How the rate is worked out

The tool works backward. It adds your target take-home income to your yearly business expenses to find what the business must clear. Because tax and set-asides come off the top, it divides that total by one minus your tax percentage to find the gross revenue you need to invoice. Finally it divides that gross figure by your billable hours for the year to get an hourly rate, and multiplies by eight for a day rate.

Worked through: a 60,000 dollar income target plus 6,000 in expenses is 66,000. With 25 percent set aside for tax, that is 66,000 divided by 0.75, or 88,000 of billings needed. Across 25 billable hours a week for 46 weeks, that is 1,150 hours, so the rate is 88,000 divided by 1,150, about 76.52 dollars an hour.

Why billable hours are the catch

The number that trips people up is billable hours. You are not paid for every hour you work. Admin, sales calls, invoicing, marketing, and learning all eat into the week, and most full-time freelancers bill only twenty to thirty hours out of forty. If you set your rate assuming you will bill every hour, you will fall short. Being honest about billable hours is the single biggest lever on the rate you need.

Treat the result as a floor, not a ceiling

This calculator gives you the minimum rate that keeps you solvent at your chosen income. It is a floor.
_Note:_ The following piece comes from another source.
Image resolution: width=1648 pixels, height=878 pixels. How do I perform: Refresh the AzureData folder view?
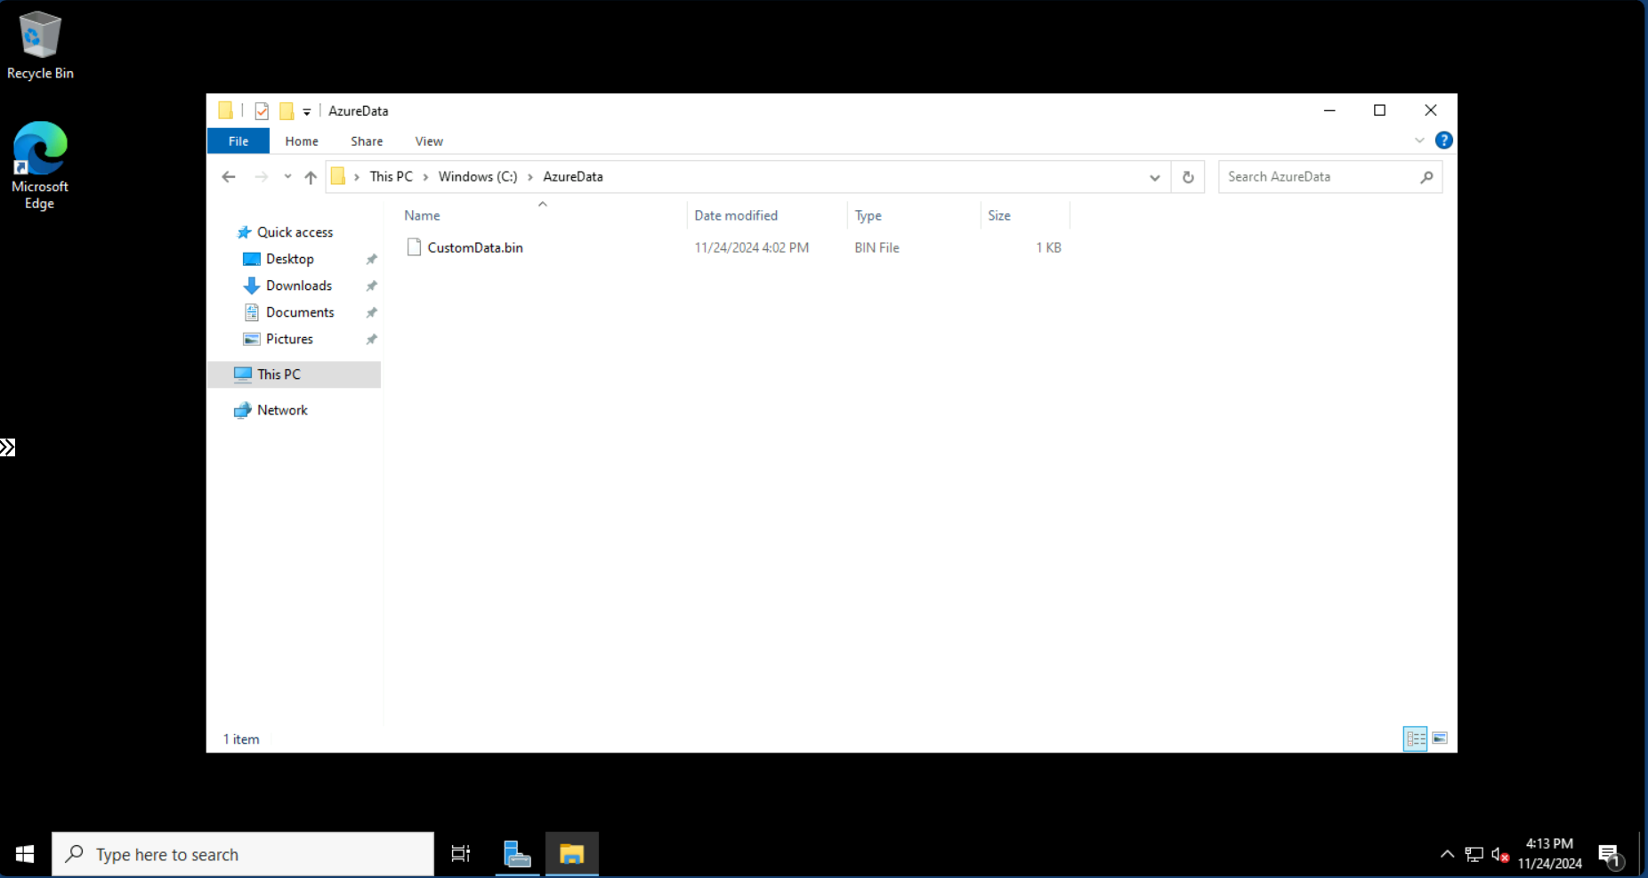pyautogui.click(x=1188, y=177)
Your market, your experience, the value you create, and the demand for your work can all justify charging more. Start from this number so you never price below survival, then push above it wherever the market lets you.

Knowing your rate is step one. Keeping a steady pipeline of clients who will pay it is the harder part, and that is where inbound traffic earns its keep. Request a free SEO audit and we will show you how to get found by the clients you want.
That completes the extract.